2.职能服务化。打造“资源 + 服务”的支撑体系,推动管理层从“审批者”转为“资源官”,中后台从“管理者”转为“共享服务中心”。管理层核心职责聚焦于资源整合与撬动:针对一线团队提出的高层次人才安居需求,协调政府保障性住房资源;针对企业技术人才培训需求,对接高校、行业协会开发定制课程;同时,将法务、商务、财务、品牌宣传等中后台职能整合为“一站式共享服务中心”,提供标准化、高效化的专业支持——如一线团队承接企业 HRO业务时,可直接通过共享中心快速获取合同审核、薪酬结算的服务支持,减少跨部门沟通成本。某人才集团通过职能转型,将内部资源调用效率提升50%,跨部门项目推进周期缩短30%。
3.组织开放化。推行“项目制 + 内部创业”的组织形态,打破部门墙,构建适配业务需求而灵活多变的开放型组织模式。一方面,针对重大人才引进、产业人才生态建设等核心任务,成立跨职能部门“项目突击组”,由一线项目经理担任负责人,赋予其资源调用权、团队组建权。例如某芯片产业人才服务项目,由猎头顾问牵头,联合政策研究、数据分析师组建专项团队,快速完成产业人才地图绘制与高端人才猎聘;另一方面,推出内部创业机制,鼓励员工基于市场机会成立“创新小组”(如人才数字化产品开发、零工经济服务模块等),集团提供启动资金、技术支持与导师指导,参照市场化标准给予收益分成,激发团队的创新活力。
4.激励市场化。建立“价值创造”的考核体系,重构考核与激励的价值逻辑,让“结果导向”替代“过程导向”。针对一线团队,考核指标重点转向价值创造结果:如人才引进后对企业营收的贡献度、企业服务续约率、人才满意度评分等;针对管理层,将“一线支持力度” 纳入核心 KPI,以一线团队对资源响应速度、跨部门协作效率的满意度为重要评价依据;同时,引入市场化激励工具,如项目奖金、股权激励、创新提成等。例如某人才集团对成功孵化“人才大数据交易平台”的创新小组,给予平台收益10% 的长期分成,推动员工从“打工者”转为“事业合伙人”。
(三)组织价值:从“效率提升”到“生态共建”
从“行政化管理”到“服务型治理”的转型,本质是人才集团组织能力的升维 —— 从“被动执行政策”的行政主体转变为“主动创造价值”的生态赋能者。这种转型打破传统管理桎梏,通过机制重塑与功能升级,实现组织价值的三重跃迁:
1. 内部创新活跃化。服务型治理通过权力下沉与机制松绑,彻底激活员工创新动能。一方面,赋予员工自主决策权,允许团队围绕市场需求自主孵化服务产品,例如针对直播电商行业人才缺口,员工可牵头组建专项小组,开发“技能培训 + 人才输送 + 合规咨询”的一体化服务包,不再受传统部门职能限制;另一方面,创新激励机制(如项目分成、股权激励)将员工利益与业务成果深度绑定,让员工从“按指令办事的执行者”转变为“主动挖掘需求的创生者”,推动人才服务从“标准化供给”向“个性化创新”迭代,形成“人人可创新、事事能突破” 的内部活力生态。

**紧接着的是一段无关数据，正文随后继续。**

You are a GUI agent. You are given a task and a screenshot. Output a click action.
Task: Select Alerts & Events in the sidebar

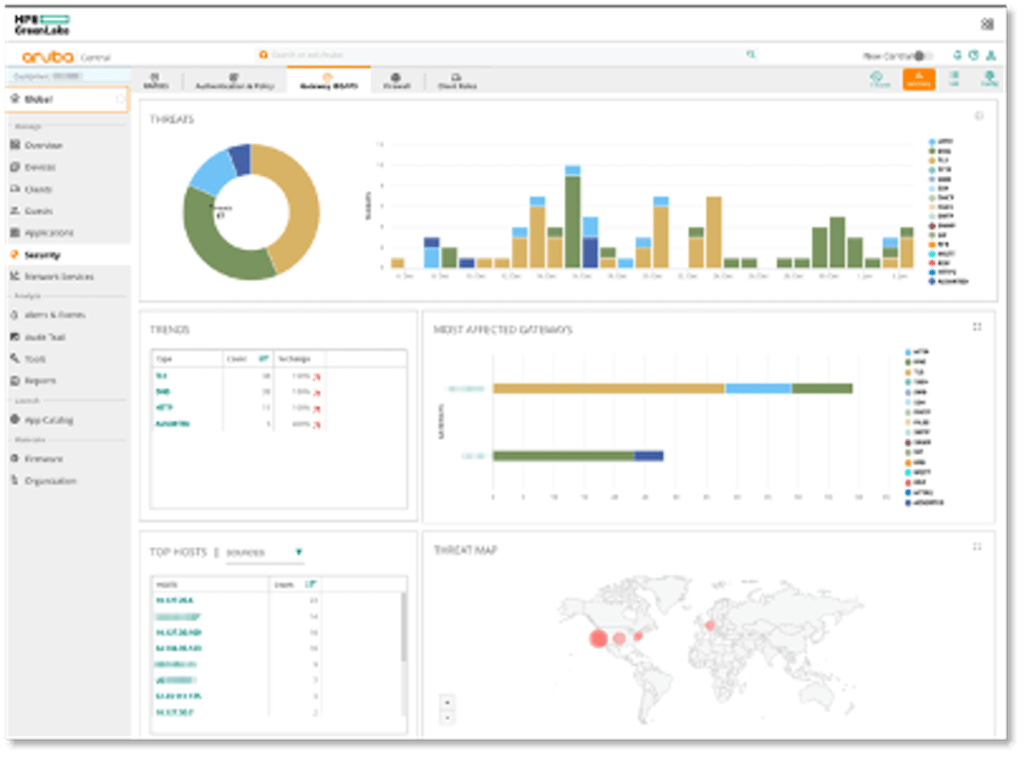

2. 外部合作平台化。赋能型组织模式让人才集团突破 “单一服务提供商” 的角色局限,转型为连接多方资源的生态枢纽。在横向维度上,集团可整合高校、科研机构、头部企业、人力资源公司等主体,搭建“人才培养—就业匹配—产业协同”的合作网络,例如联合职业院校开发产业定制化课程,对接企业用工需求实现 “订单式培养”;在纵向维度上,通过开放自身数据平台与服务接口,吸引创业团队、金融机构入驻,孵化人才金融、零工经济匹配等创新模块,形成“核心服务 + 生态伙伴” 的共生格局。这种平台化运作,让集团从“独自服务”转变为“组织协同”,大幅拓展人才服务的覆盖边界与价值空间。
3. 资源配置智慧化。服务型治理以数据为核心纽带,重构资源配置逻辑,实现“精准匹配、高效调度”。一方面,通过 “一线直报系统” 实时收集人才与企业需求数据,结合 AI 分析工具生成需求画像,例如快速识别某区域高端制造业的工程师缺口类型与技能要求;另一方面,中后台共享中心基于数据洞察动态调配资源,如根据企业需求紧急程度优先调配猎头团队、根据人才分布密度优化培训资源布局,避免传统行政模式下“资源错配、响应滞后”的问题。这种数据驱动的资源配置方式,让决策从“经验判断”转向“科学精准”,既提升单个服务项目的落地效率,更保障整体资源投入与市场需求的高度契合,为组织持续创造价值提供坚实支撑。
综上,人才集团的转型之路是在国家人才战略深化与市场化竞争加剧的双重背景下的必然选择。从打破地域割裂而实现资源全域流动,到锚定ToB业务而构建市场核心竞争力,再到革新管理模式而激活组织赋能效能,三大方向并非孤立推进,而是相互支撑、协同发力。跨区域布局为ToB业务拓展提供空间,市场化业务需求倒逼管理模式革新,高效的服务型治理又反哺跨区域与业务转型的落地。未来,随着全国统一大市场的完善与数字化技术的深度渗透,人才集团需持续平衡“政策属性”与“市场基因”,既要坚守服务国家战略的核心定位,又要以更灵活的机制、更精准的服务、更开放的生态,链接人才、企业与产业。唯有如此,才能真正从“地方服务者”成长为“全国性人才生态共建者”,为我国人才资源优化配置、产业高质量升级与创新高地建设提供坚实支撑,在推动人才强国战略落地中实现自身可持续发展。